▶ **Work item**
The answer must be an exact reproduction of the lines from the start of the records below through the line containing "Click the Oracle", and nothing more.

------------------------------------------------------------------------

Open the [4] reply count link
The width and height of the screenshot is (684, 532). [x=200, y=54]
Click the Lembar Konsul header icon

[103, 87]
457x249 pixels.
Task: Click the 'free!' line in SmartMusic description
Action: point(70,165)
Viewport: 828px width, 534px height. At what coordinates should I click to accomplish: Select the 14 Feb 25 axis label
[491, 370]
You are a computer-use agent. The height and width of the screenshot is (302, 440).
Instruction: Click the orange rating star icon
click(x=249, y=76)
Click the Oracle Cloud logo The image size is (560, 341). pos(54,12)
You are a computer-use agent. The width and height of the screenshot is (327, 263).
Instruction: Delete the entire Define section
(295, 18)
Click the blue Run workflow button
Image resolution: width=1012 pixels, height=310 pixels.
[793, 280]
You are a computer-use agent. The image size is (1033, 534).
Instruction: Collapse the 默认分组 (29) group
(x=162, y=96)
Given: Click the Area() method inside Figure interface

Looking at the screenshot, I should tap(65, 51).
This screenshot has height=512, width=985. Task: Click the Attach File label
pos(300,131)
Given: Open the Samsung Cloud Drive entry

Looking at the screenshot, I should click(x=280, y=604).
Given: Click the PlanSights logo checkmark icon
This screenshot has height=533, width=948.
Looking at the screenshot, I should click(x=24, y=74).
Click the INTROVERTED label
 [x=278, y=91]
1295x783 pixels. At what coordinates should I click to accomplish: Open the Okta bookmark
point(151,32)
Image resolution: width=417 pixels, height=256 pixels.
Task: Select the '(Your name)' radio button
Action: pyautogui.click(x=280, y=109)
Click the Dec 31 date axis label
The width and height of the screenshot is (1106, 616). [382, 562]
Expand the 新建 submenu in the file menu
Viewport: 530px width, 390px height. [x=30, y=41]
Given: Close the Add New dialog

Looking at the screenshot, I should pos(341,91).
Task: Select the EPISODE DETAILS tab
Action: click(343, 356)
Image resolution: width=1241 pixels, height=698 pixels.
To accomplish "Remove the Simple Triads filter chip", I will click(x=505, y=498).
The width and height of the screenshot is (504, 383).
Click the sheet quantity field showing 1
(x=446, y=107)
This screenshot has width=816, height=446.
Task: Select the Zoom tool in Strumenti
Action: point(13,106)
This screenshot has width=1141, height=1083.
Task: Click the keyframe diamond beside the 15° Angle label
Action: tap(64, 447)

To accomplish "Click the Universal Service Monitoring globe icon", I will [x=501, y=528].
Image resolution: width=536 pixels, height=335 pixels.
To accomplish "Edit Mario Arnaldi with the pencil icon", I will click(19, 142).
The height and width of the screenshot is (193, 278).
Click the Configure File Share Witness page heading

------------------------------------------------------------------------

▶ **Solution below**
Open the [4] reply count link
The width and height of the screenshot is (684, 532). [x=200, y=54]
Click the Lembar Konsul header icon

[103, 87]
457x249 pixels.
Task: Click the 'free!' line in SmartMusic description
Action: point(70,165)
Viewport: 828px width, 534px height. At what coordinates should I click to accomplish: Select the 14 Feb 25 axis label
[491, 370]
You are a computer-use agent. The height and width of the screenshot is (302, 440).
Instruction: Click the orange rating star icon
click(x=249, y=76)
Click the Oracle Cloud logo The image size is (560, 341). pos(54,12)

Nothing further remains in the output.